At home in Bolinas, California, Suzanne found the tranquility and inspiration to hone her reputation as a technologically self-sufficient New Age artist. With the merging of her home and studio, her life fell into complete harmony.

Her Biography

Suzanne began her life with music at the age of seven when her mother brought home a collection of classical albums from a neighborhood fire sale. Suzanne was immediately entranced by the melodies of Bach, Beethoven, and Mozart. As the third of six children in a busy suburban household near Boston, Suzanne found her own space by teaching herself to play the piano and to read music.

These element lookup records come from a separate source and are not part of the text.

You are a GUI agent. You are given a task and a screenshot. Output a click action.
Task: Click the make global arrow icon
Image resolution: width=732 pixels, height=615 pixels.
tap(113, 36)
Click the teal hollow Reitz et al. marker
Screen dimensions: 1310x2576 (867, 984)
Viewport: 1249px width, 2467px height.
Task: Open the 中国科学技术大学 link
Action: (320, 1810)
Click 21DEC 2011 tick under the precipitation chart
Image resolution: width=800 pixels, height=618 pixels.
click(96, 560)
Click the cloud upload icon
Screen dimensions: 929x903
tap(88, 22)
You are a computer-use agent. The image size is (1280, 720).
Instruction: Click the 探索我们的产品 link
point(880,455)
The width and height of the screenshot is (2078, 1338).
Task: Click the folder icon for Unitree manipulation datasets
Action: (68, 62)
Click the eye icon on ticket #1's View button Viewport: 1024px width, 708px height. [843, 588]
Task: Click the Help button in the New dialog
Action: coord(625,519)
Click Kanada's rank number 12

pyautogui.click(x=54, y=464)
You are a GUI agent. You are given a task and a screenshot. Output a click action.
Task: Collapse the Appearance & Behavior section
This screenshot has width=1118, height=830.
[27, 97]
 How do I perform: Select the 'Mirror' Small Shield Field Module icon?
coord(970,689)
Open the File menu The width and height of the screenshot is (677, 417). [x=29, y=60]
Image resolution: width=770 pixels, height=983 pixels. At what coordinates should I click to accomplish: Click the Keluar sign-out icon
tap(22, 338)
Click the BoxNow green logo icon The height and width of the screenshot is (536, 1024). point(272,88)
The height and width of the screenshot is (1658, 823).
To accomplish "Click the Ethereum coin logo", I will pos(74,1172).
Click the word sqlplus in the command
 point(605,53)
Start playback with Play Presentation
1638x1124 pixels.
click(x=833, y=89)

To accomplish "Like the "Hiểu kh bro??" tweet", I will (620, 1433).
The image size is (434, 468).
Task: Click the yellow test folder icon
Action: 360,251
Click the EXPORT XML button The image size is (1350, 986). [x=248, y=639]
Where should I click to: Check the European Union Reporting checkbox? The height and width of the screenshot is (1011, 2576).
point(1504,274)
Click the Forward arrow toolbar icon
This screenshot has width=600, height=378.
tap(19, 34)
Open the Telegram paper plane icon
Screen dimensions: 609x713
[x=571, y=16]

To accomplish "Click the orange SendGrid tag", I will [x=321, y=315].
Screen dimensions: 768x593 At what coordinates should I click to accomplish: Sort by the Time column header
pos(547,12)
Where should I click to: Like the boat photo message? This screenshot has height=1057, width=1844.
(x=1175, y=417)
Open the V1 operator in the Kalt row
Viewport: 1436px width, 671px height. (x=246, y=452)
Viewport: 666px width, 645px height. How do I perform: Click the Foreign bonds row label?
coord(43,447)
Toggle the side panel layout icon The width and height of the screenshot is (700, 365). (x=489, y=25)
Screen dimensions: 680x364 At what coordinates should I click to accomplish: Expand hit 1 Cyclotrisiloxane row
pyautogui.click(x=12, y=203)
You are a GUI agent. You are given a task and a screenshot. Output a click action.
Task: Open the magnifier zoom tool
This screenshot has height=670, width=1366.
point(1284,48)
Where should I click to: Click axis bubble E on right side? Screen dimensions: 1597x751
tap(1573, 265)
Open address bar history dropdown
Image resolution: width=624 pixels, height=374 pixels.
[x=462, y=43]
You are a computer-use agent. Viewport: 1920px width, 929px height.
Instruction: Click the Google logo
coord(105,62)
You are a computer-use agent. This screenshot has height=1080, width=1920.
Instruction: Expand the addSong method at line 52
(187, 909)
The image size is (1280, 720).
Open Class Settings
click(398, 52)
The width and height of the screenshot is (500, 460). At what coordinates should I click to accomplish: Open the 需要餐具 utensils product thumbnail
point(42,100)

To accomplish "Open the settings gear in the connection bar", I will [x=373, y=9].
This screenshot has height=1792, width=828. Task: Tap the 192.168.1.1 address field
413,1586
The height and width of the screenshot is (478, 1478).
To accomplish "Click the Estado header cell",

As an undergraduate at Wellseley College, Suzanne began dividing her time between performance and composition. She also began her fascination with technology when one of her classes took a field trip to nearby M.I.T., where a professor demonstrated his early attempts to make a computer produce the sound of a violin. Upon graduation, she went to the University of California at Berkeley to continue her studies in composition. She received her Masters Degree in composition there, but more importantly, at nearby Stanford University and Mills College, she met three of the founders of electronic music: John Chowning, Max Matthews and Don Buchla.
Suzanne became entranced with the ability to produce music with a machine, and she became a devotee of synthesizers for the next two decades. She has often joked that for at least ten years she was essentially married to her Buchla synth, and in fact she did leave the massive machine running for months at a time, programming it to compose and play endless compositions.
For Suzanne, this was the essence and importance of the synthesizer - it could do things no other instrument in history could do! It could work sub and super sonically; it could hold a note for days; it could play with perfect pitch in a perfect sine wave. Using dials, knobs and patch cords, Suzanne engaged in an elegant dance with her synthesizer to produce her ground- breaking electronic albums, while always remaining true to her classically inspired sense of melody.

Suzanne believe that the synth should follow its own course as an instrument, but her position ultimately lost out to those who wanted simple machines that duplicated the sounds of other instruments and had preset voices. As this change in the world of electronic music and instruments came about, Suzanne found herself returning to classical instrumentation in support of her melodies, culminating in her Grammy-nominated album for piano and orchestra, "Dream Suite." This same sensibility is evident in "Pianissimo II" and "Turning" as well.